The NLRB held that an Amalgamated Transit Union local was not required to remove comments from the union’s Facebook page that were posted by striking union members disparaging those workers who chose to continue working through the strike. The case concerned a six-day strike by Veolia Transportation Services Inc. bus drivers. The Board’s General Counsel argued that the picket line was electronically extended when the union failed to disavow the disparaging Facebook posts, and cited prior authority that unions have been found to be similarly responsible for failing to disavow threats by striking employees from the actual picket lines. However, the Board found that the Facebook remarks themselves did not amount to threats under the law. The Board was swayed by the fact that that the individuals who posted the comments were neither alleged to be nor found to be union agents. Amalgamated Transit Union, Local Union No. 1433, AFL-CIO (Veolia Transportation Services Inc. Phoenix Division).
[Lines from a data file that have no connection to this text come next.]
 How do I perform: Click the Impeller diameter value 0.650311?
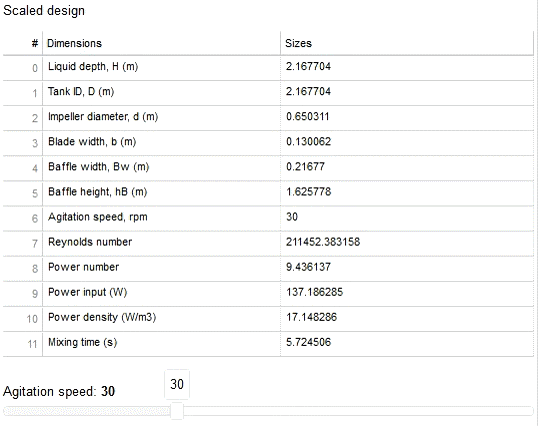(x=308, y=117)
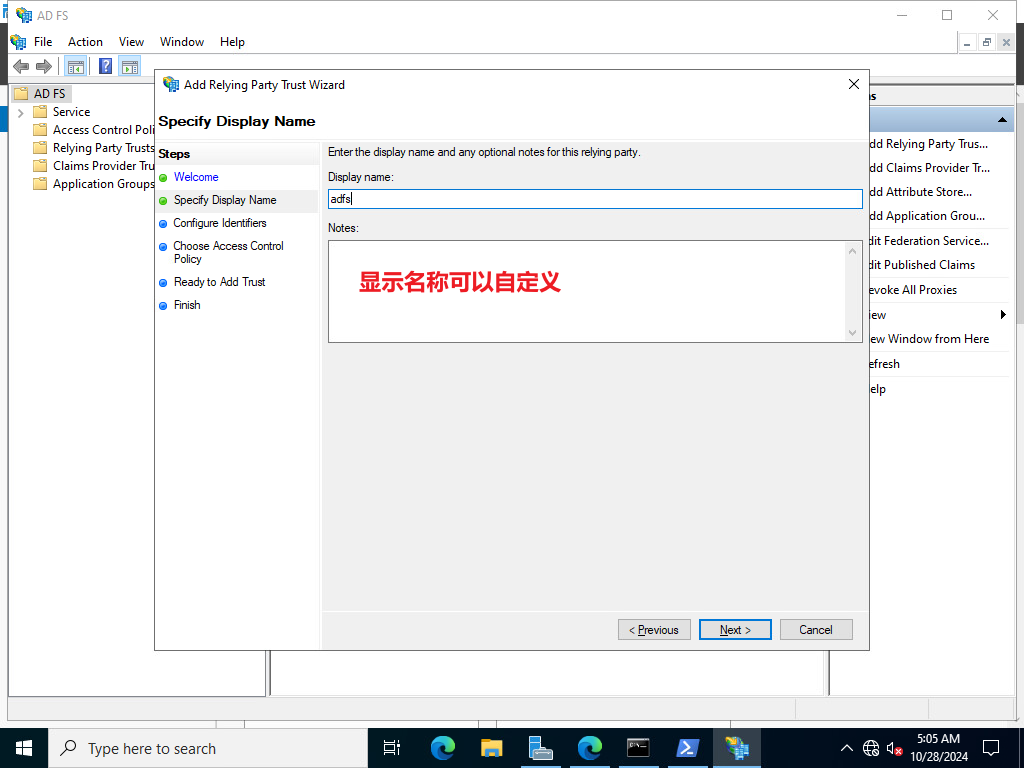1024x768 pixels.
Task: Click the Forward arrow toolbar icon
Action: [x=44, y=66]
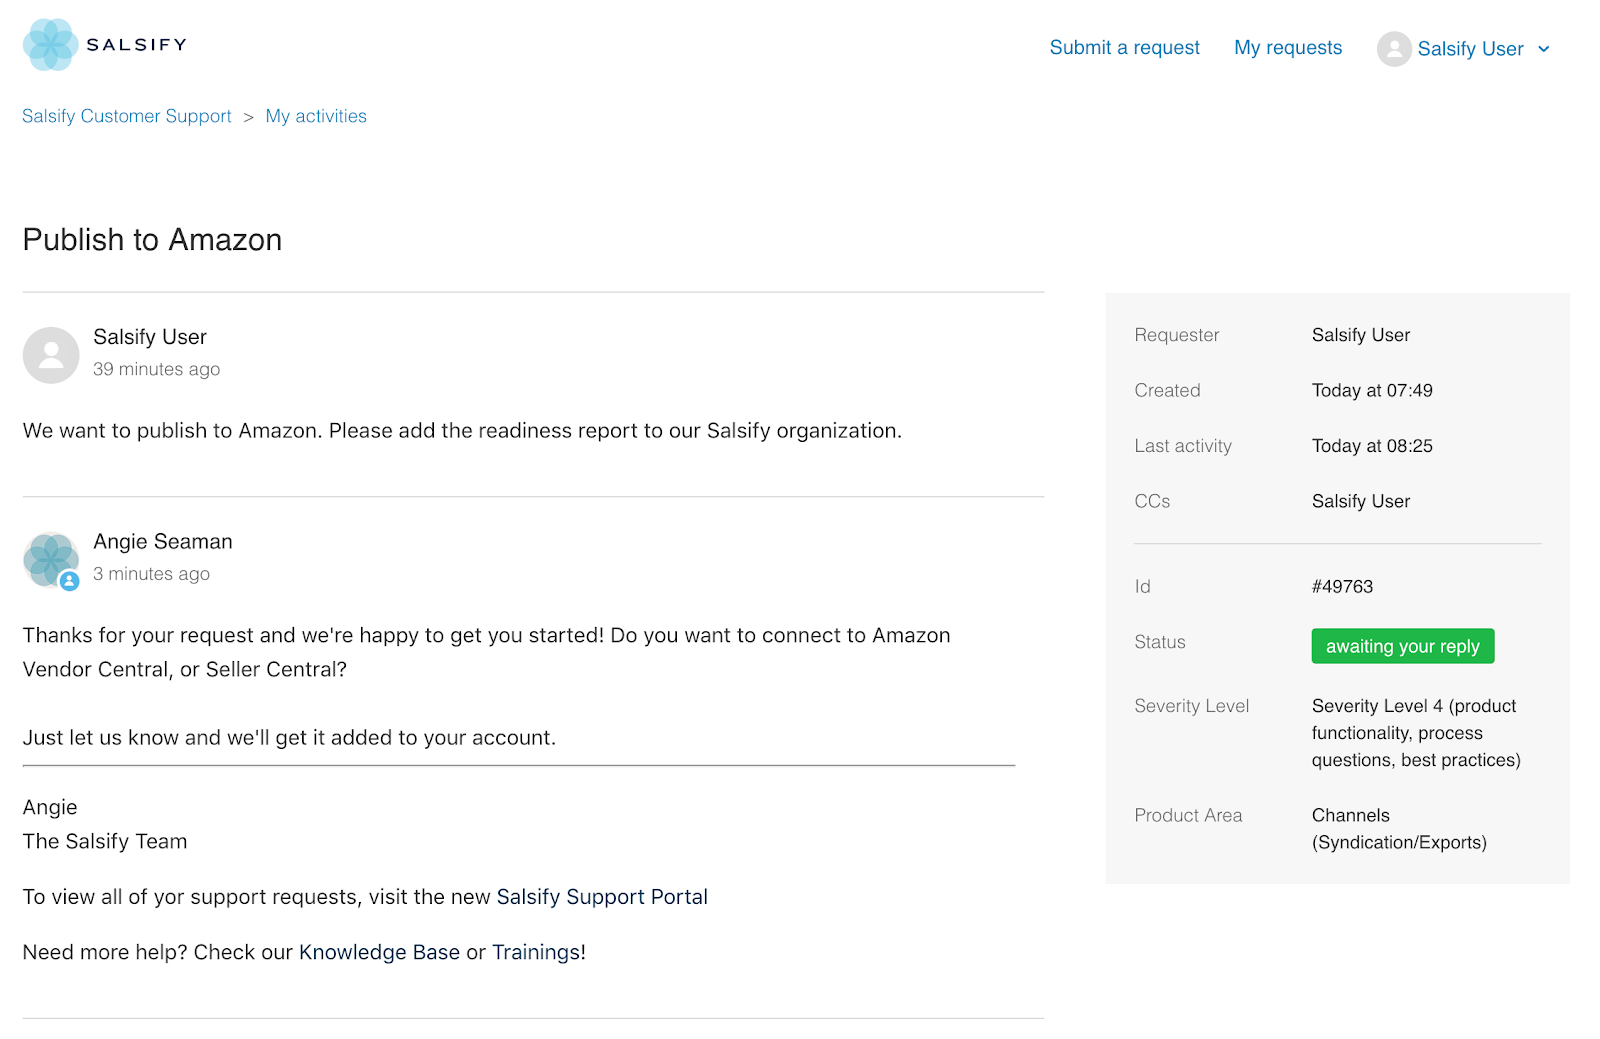Image resolution: width=1600 pixels, height=1039 pixels.
Task: Visit the Salsify Support Portal link
Action: click(x=602, y=897)

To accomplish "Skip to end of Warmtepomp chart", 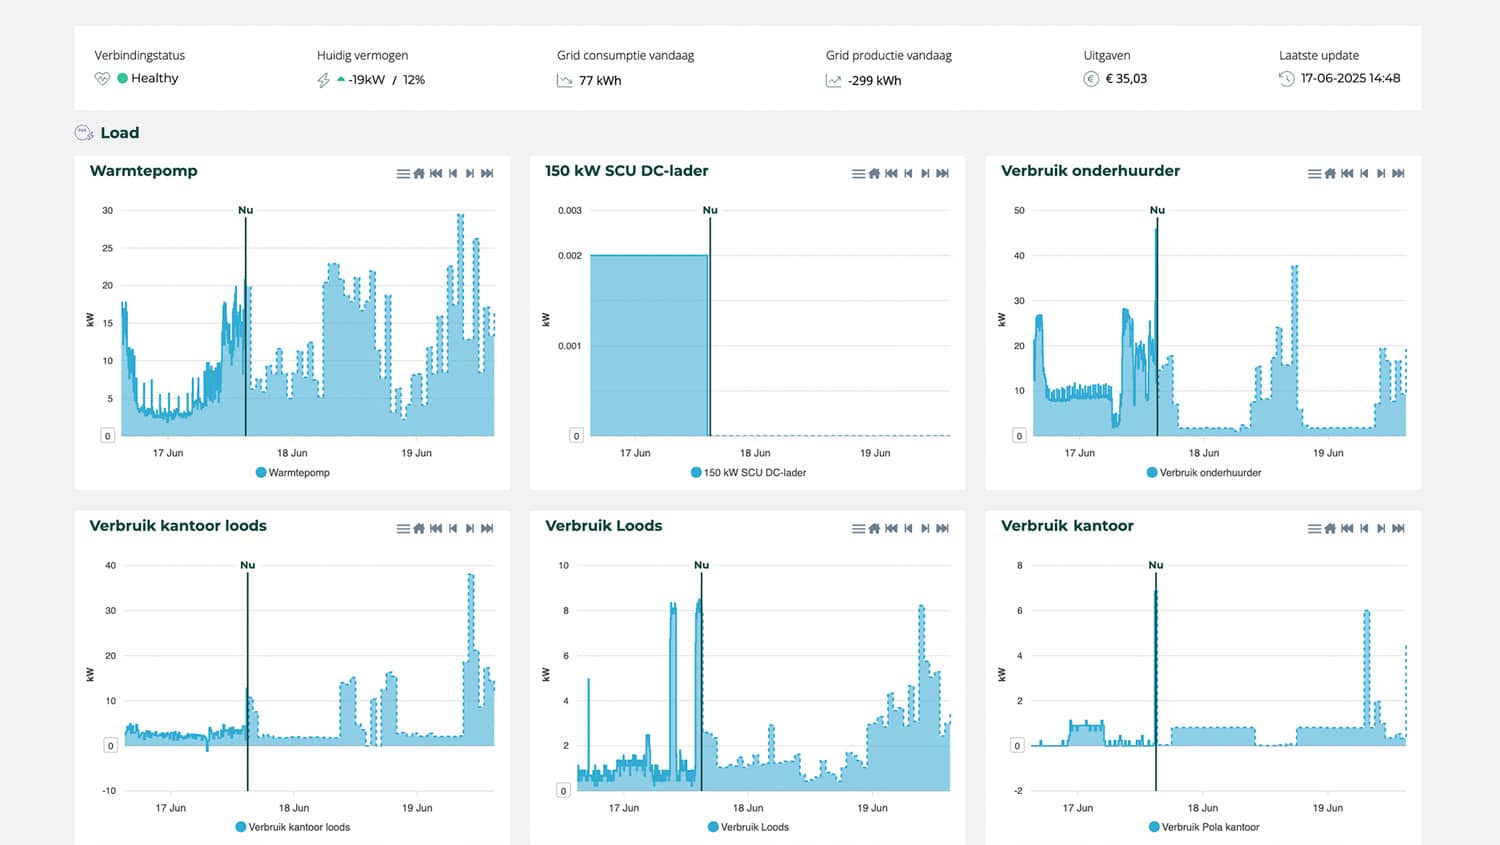I will point(487,174).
The NLRB overturned an ALJ’s ruling that Quad Graphics Inc., a unit of World Color (USA) Corp., violated the NLRA when a supervisor indicated that an employee had been reassigned to a different position because of posts he made on his Facebook page that were critical of the company. The Board found that there was insufficient evidence to prove that the posts were protected activity. After the employee posted the comments, he was reassigned within the company. Soon thereafter, that employee’s supervisor remarked to the employee that the company was aware of his Facebook activity. In rejecting the ALJ’s ruling, the Board stated that the record did not include a printout of the employee’s post and provided scant evidence regarding their nature. World Color (USA and Conference of the International Brotherhood of Teamsters, Local 715-C.

In a memorandum from the NLRB Division of Advice, the NLRB Assistant General Counsel (AGC) found that Walmart did not violate the NLRA when it terminated two employees who had participated in demonstrations by the United Food and Commercial Workers (UFCW) and Organization United for Respect at Walmart (OUR Walmart) in two Florida stores. The AGC wrote that although the employees participated in protected activity, Walmart was able to show that it would have fired the employees for otherwise valid reasons. One employee repeatedly took excessive work breaks, while the other was terminated for an alleged food safety violation following progressive discipline spanning 16 months. Additionally, the AGC found that Walmart did not violate the NLRA when a manager tried to photograph OUR Walmart demonstrators who had entered the store and blocked the cash registers. The memorandum concluded that the employer reasonably believed that most of the individuals were not employees who were trespassing, and that the photographs would have been relevant to the ongoing litigation over that kind of activity.

The NLRB invited interested parties to submit briefs on the question of whether the Board has jurisdiction over universities with religious affiliations such that non-tenure-eligible professors are entitled to join unions, or whether they are excluded as managerial employees. The issue stems from a prior NLRB regional director’s decision that Pacific Lutheran University was not a religious institution exempt from NLRB oversight and that these non-tenured professors did not have sufficient responsibility such that they could be classified as managers. The director’s decision was based on the fact that the school’s mission statement had no religious references and that students did not have to be Lutheran to attend. Among the questions asked by the Board were what tests should be used to determine whether schools that self-identify as religious should be exempt, and whether different standards should be used to determine whether academics were managerial employees.